Segnalo un
post sull'informazione, come al solito assai illuminante, di Luca De Biase - che prende spunto da
questo post di Massimo Mantellini (da me già segnalato
qui) - di cui copioincollo questo passaggio:
Il punto da chiarire è che, per dirla come si è detta su Problemi dell'Informazione, il lavoro dei giornalisti è informare e questo significa servire il pubblico; mentre il lavoro delle pubbliche relazioni è comunicare i messaggi dei loro clienti. Fisiologicamente, i due compiti si incontrano in una pratica di collaborazione solo se entrambe le professioni sono consapevoli che alla fine l'importante è informare il pubblico; patologicamente, i due compiti si incontrano in una pratica di collaborazione se entrambe le professioni pensano che alla fine l'importante è accontentare i potenti che vogliono lanciare i loro messaggi.

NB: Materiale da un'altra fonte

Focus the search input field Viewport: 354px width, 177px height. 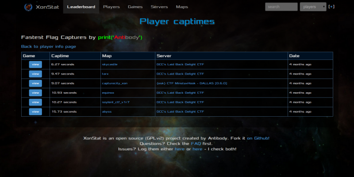click(x=281, y=7)
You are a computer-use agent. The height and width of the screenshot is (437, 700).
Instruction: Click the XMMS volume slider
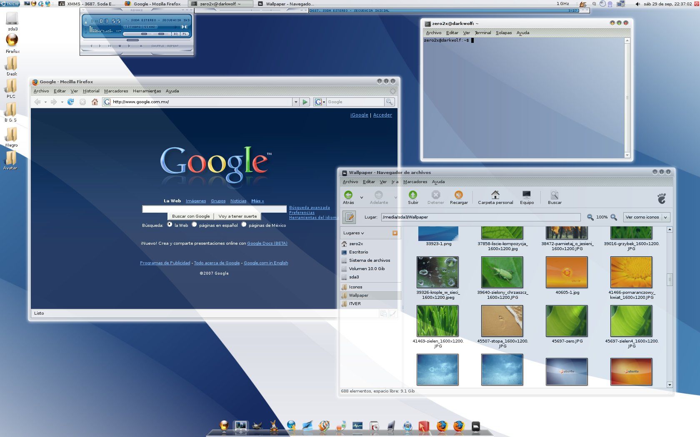pyautogui.click(x=144, y=34)
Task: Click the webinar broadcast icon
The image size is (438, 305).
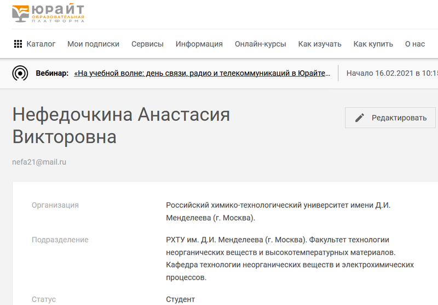Action: pyautogui.click(x=20, y=73)
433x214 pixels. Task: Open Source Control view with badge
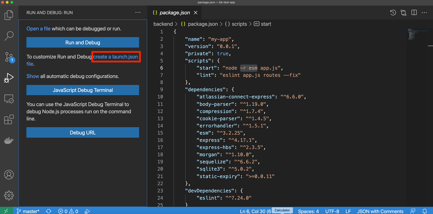click(9, 57)
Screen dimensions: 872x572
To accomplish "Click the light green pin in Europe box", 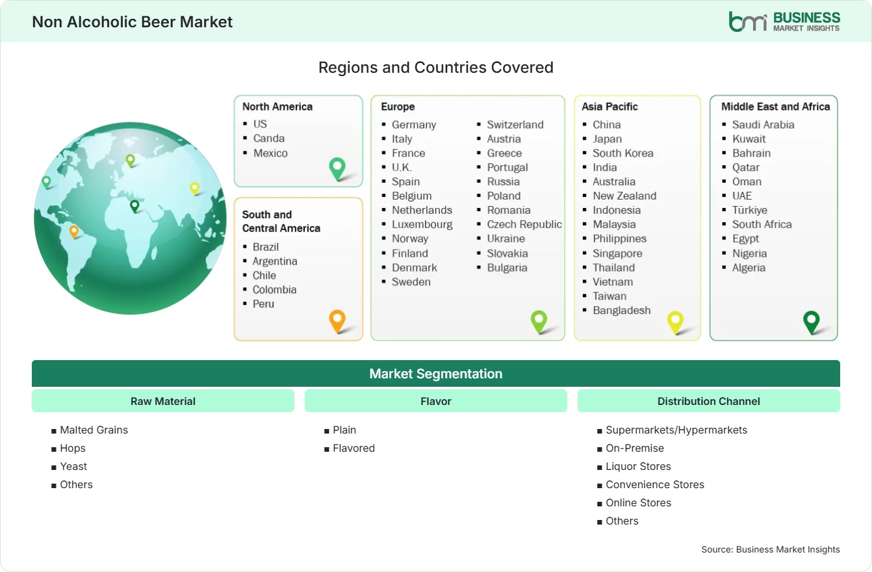I will pyautogui.click(x=539, y=321).
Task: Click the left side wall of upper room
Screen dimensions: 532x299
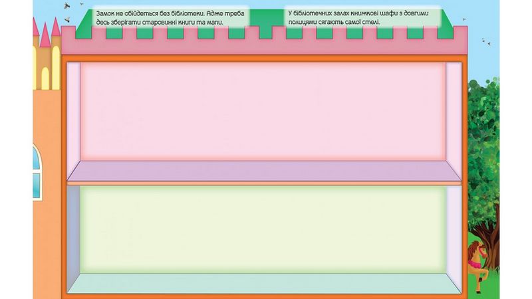Action: [x=73, y=120]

L'unica strada per sanare questa situazione, finora, è stata la valorizzazione del pubblico attivo che, con i blog o anche con i network sociali, legge criticamente le notizie, riporta le proprie, interpreta e condivide idee e passioni, mettendo i media tradizionali e i sistemi di pubbliche relazioni di fronte a un costante rischio di essere sbugiardati.